Dès qu'elle eut fini de parler, ses belles-sœurs éclatèrent de rire. Bien que quelque peu gênée, Qin Lanruo resta impassible.
« Mademoiselle Qin, répondez-moi. Vous m'appelez « sœur », alors vous croyez que je vais accepter que notre maître vous fasse entrer au manoir et vous offre treize concubines juste parce que ça me fait plaisir ? »
La troisième belle-sœur était agressive, mais ses yeux révélaient de l'envie et de la jalousie.
Qin Lanruo fit une légère révérence : « Princesse consort Yu, veuillez faire preuve de respect. Lanruo n'a aucune intention de quitter ses appartements. »
« Tu te prends toujours pour une reine ! Si notre maître te faisait entrer dans la maison dans un grand palanquin tiré par huit hommes, me chassant, moi, la divorcée, de la maison principale, et t'épousant en grande pompe, serais-tu satisfaite ? » Les paroles de la troisième belle-sœur laissaient transparaître une pointe de colère.
Qin Lanruo dissimula sa surprise et dit calmement : « Je pense que la princesse consort s'est trompée. Vous êtes l'épouse légitime, tandis que Lanruo n'est qu'une roturière. Comment pourrais-je être digne de franchir la porte du palais princier ? »
« Alors, que vous a dit notre maître hier au Bureau des Cérémonies Impériales ? » insista la troisième belle-sœur.
« Si c'est si absurde, pourquoi s'embêter à le dire à voix haute ? » dit Qin Lanruo avec une expression amère.
« Si vous êtes trop gêné(e) pour le dire, voulez-vous que je le dise pour vous ? »
Qin Lanruo ouvrit grand les yeux, horrifiée.
« Troisième belle-sœur… » J’ai souri et me suis approchée d’elle, en lui prenant la main. « Pourquoi compliquer la vie d’une servante du palais ? »
Je me suis rapidement penchée vers l'oreille de ma troisième belle-sœur et j'ai chuchoté : « En fait, cette fille est depuis longtemps la favorite de mon sixième frère, mais elle est trop timide pour le lui dire, c'est pourquoi vous avez tous mal compris. »
Ma troisième belle-sœur m'a regardée avec suspicion. « Vraiment ? »
J’ai rapidement tiré sur la manche de ma sixième belle-sœur, et elle a dit à contrecœur : « Oui, c’est vrai. »
J'ai regardé Qin Lanruo et j'ai dit : « Tu peux descendre maintenant. »
Elle hocha légèrement la tête, s'inclina devant moi et se tourna pour partir.
La première compétition s'est rapidement achevée, et la princesse héritière Rong Jihe en est sortie victorieuse. Ce résultat était attendu, car les talents de sa sœur aînée en poésie, en prose et en broderie avaient toujours été exceptionnels.
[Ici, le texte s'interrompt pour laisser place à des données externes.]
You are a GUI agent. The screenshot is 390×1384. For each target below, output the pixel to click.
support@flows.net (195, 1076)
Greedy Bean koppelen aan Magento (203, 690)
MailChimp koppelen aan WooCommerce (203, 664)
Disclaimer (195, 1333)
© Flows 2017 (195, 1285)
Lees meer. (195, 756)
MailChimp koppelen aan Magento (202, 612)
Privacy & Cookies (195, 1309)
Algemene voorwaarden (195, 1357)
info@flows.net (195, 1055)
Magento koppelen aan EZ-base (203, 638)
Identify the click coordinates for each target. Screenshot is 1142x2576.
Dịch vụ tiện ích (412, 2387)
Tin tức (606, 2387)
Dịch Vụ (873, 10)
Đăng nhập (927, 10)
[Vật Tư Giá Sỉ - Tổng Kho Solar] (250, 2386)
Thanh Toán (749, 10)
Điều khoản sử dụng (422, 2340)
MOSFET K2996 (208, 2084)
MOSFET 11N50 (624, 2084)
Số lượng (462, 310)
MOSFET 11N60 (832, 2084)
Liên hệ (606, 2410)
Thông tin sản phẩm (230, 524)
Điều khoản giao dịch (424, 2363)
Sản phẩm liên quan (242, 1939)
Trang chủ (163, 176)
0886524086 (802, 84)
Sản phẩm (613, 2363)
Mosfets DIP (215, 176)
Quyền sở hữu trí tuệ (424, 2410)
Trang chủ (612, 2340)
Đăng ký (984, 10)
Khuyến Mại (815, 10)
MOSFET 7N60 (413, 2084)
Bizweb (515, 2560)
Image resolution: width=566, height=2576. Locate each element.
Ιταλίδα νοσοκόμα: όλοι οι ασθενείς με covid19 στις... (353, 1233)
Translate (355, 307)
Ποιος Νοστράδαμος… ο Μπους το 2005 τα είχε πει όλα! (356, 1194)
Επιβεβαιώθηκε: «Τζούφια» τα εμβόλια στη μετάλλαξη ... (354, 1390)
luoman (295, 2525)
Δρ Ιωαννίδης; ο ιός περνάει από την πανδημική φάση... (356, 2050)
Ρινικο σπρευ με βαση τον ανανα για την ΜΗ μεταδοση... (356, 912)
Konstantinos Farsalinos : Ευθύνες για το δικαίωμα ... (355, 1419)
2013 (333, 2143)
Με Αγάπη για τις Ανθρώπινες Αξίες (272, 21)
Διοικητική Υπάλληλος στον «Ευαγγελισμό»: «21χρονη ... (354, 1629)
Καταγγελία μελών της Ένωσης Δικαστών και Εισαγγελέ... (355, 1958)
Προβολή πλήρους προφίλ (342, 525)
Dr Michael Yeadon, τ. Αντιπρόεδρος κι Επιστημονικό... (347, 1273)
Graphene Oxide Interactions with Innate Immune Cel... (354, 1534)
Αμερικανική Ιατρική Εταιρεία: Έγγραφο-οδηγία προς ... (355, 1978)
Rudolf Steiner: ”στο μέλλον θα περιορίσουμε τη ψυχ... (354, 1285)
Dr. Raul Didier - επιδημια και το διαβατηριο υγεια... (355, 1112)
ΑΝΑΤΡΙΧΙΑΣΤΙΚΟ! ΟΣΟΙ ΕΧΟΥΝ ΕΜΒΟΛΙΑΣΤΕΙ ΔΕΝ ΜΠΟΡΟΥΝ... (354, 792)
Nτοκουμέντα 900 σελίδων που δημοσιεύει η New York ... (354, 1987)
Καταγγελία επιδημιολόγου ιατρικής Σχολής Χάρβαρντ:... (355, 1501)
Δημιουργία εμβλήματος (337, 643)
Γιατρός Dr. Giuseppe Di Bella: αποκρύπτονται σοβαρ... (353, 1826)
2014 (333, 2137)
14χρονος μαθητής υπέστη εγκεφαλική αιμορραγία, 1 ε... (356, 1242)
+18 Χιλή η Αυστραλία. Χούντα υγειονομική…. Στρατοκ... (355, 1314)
« Félicitations, ma sœur ! » dis-je en souriant et en m'approchant d'elle.
Rong Jihe se contenta de sourire et ajusta doucement son col. « Il reste encore deux épreuves. Vous me félicitez trop tôt. »
« Ce sont là toutes tes forces, de quoi as-tu peur ? »
Rong Jihe se contenta de sourire et resta silencieuse, mais il y avait une pointe de mélancolie dans ses yeux, comme si quelque chose d'autre la préoccupait.